Abschließend seien einige Ideen für denkbare Anschlussarbeiten mit Fokus auf organosubstituierte Polytetrelide und insbesondere auf entsprechende Polystannide in Ausblick gestellt:
• Um den oben dargelegten Schwierigkeiten hinsichtlich der Ausbeute, dem Aufwand sowie der Reinheit der eingesetzten Polystannane zu begegnen, erscheint es außerordentlich vielversprechend, den von Caseri in jüngster Zeit etablierten, neuartigen Weg der Polystannandarstellung ([126,127,131] und III. 3.1) aufzugreifen. Nach dieser Methode werden die Polystannane direkt in flüssigem Ammoniak dargestellt, woraufhin das Lösungsmittel abgedampft wird (zu erwähnen sei in diesem Zusammenhang noch die Entwicklung eines ähnlichen, zweiten Zugangsweges zu Polystannanen in flüssigem Ammoniak, der als zweischrittige Polymerisation tituliert wird;[131] bemerkenswerterweise kommt es dabei zu von der einschrittigen Polymerisation divergierenden Produkten[131]). Anschließend könnten in bewährter Weise Alkalimetalle zur Reduktion des Polystannans sowie Chelatreagenzien zugegeben werden und erneut Ammoniak aufkondensiert werden. Diese Methode birgt immense präparative Erleichterungen und arbeitstechnische Vorteile, wie die vollständig entfallende Diorganodihydrostannansynthese (vgl. Kap. III. 3.2.1), den höheren Grad an inertem Arbeiten aufgrund der Möglichkeit, durchgehend in einem Reaktionsgefäß zu verbleiben sowie den viel höheren Ausbeuten.

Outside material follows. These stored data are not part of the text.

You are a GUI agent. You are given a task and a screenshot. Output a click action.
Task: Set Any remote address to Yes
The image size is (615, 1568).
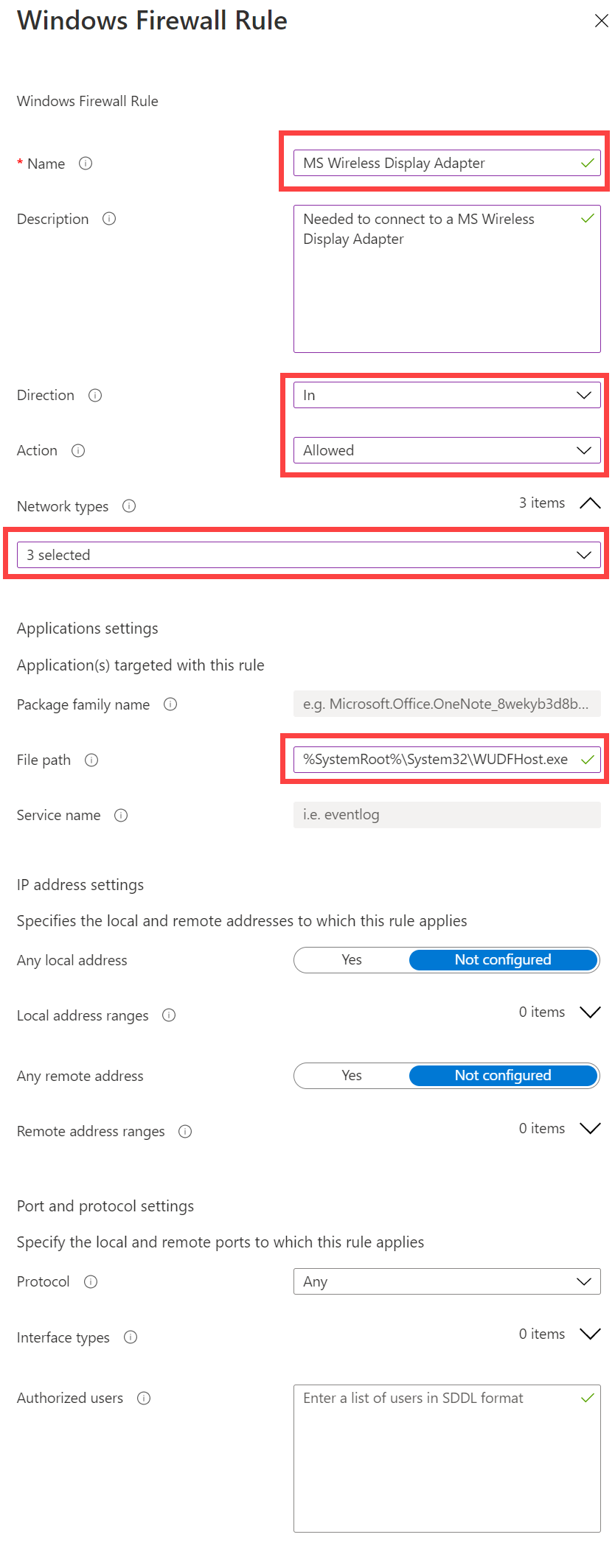coord(352,1076)
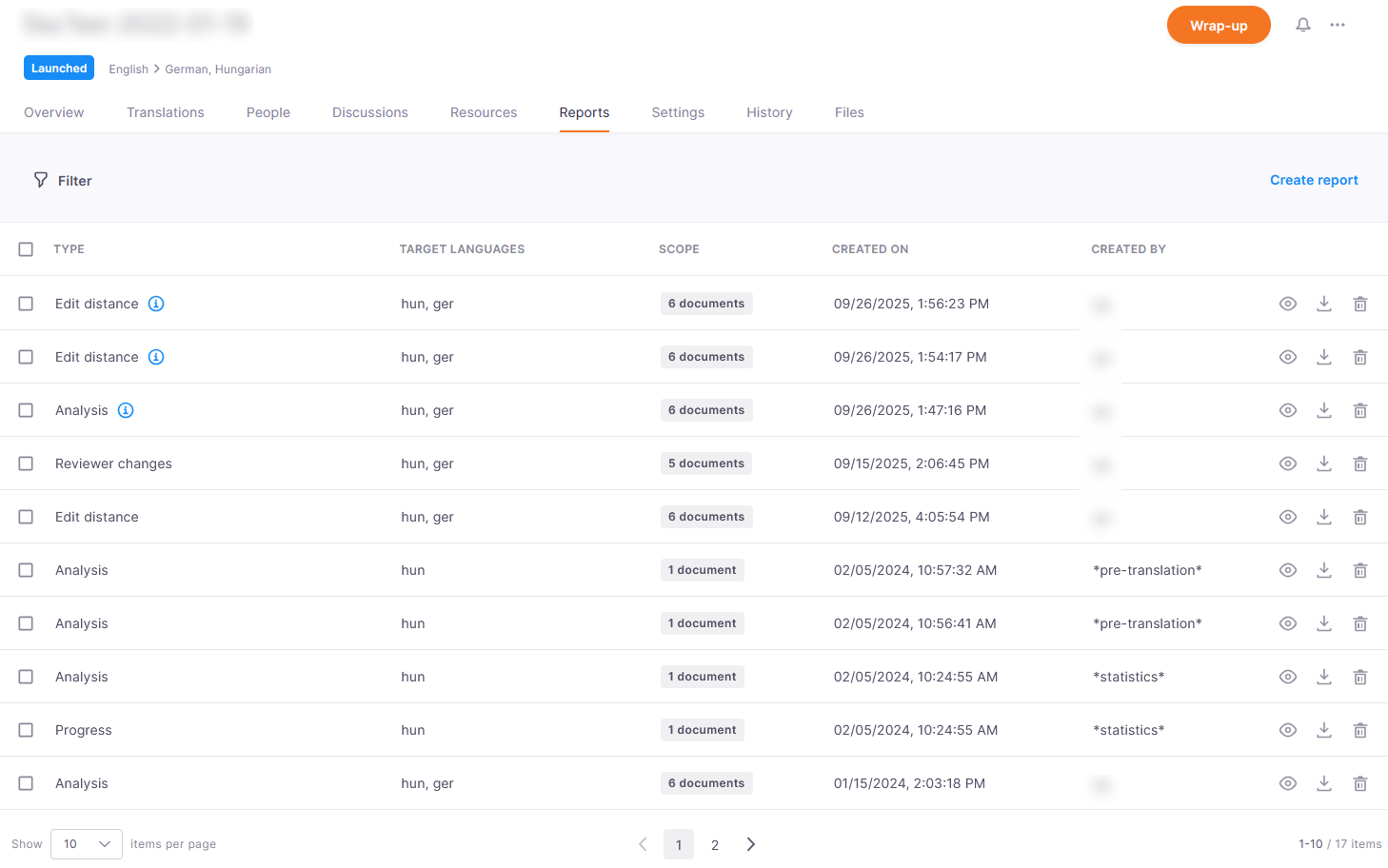Delete the Reviewer changes report
Image resolution: width=1388 pixels, height=868 pixels.
click(1360, 464)
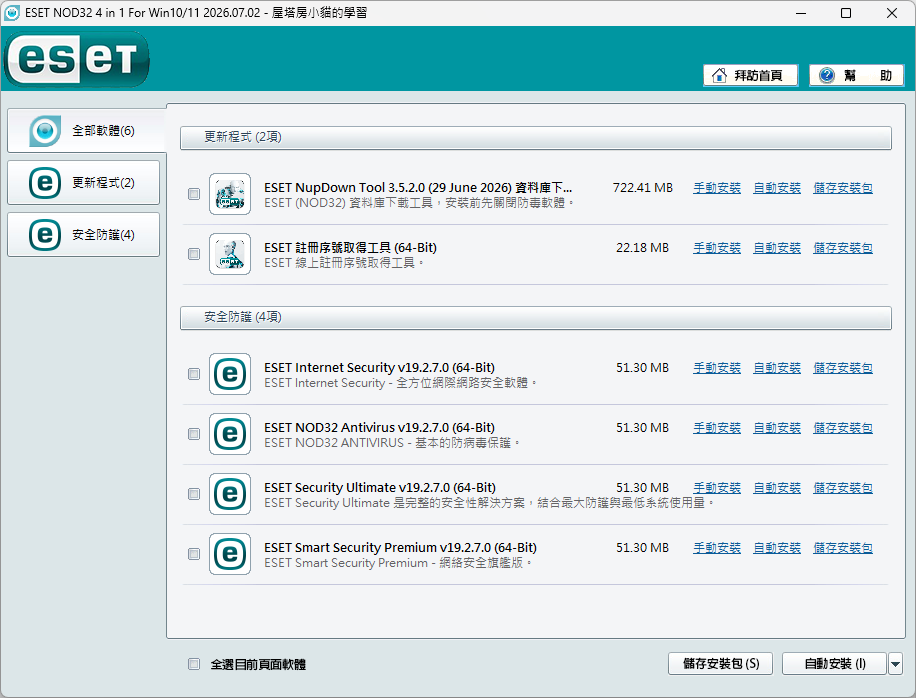The width and height of the screenshot is (916, 698).
Task: Click the ESET logo in header
Action: click(77, 59)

• Mit dieser, eben erwähnten Methode ([126,127,131] und III. 3.1) ist es zudem möglich, Polydiarylstannane darstellen, was über die bisher favorisierte Dehydropolymerisation nicht gelang ([131] und Tabelle 33). Diese sind weniger lichtempfindlich als Polydialkylstannane[131 und könnten durch Reduktion in flüssigem Ammoniak zu interessanten, weiteren Organostannidclustern führen.
• In derselben Arbeit[131] konnte die Gruppe um Caseri copolymere Organostannane synthetisieren, die durch direkte Reduktion in flüssigem Ammoniak möglicherweise zu Arylalkylstanniden führen könnten.
• Für Germanium konnten bisher nur wenige Beispiele von Organomonogermaniden in flüssigem Ammoniak erhalten werden[167
126
]. Der Einsatz von mittels Dehydropolymerisation dargestellten Polygermanen blieb jedoch in der erwähnten Arbeit erfolglos. Allerdings könnte die beschriebene, für Polystannane etablierte Methode der in situ-Generierung[ ,127] auch auf Polygermane übertragen werden.
• Was überdies noch aussteht, ist die Untersuchung entsprechender Silane – idealerweise mit dem Zugangsweg über Polysilane, da eine Wurtzkupplung ausgehend von Monosilanen wenig vielversprechend erscheint. Dies könnte zu interessanten, neuartigen Organosiliciden führen.
Inwieweit der beschriebene in situ-Zugangsweg in flüssigem Ammoniak[126,127] hierfür geeignet ist, bleibt zu untersuchen. Doch könnte auch die Dehydropolymerisation von Organosilanen ins Auge gefasst werden. Üblicherweise geschieht dies mittels Zirkoniumkatalysatoren.[ 168 ] Vor kurzem konnte zudem gezeigt werden, dass die Organosilane PhSiH3 und PhMeSiH2 mit dem Nickel-basierten Katalysator [(dippe(Ni(μ-H)]2 (dippe = 1,2-Bis(diisopropylphosphino)ethan) in einer „Dehydrokupplungsreaktion“ zu Polysilanen polymerisiert werden können.[169]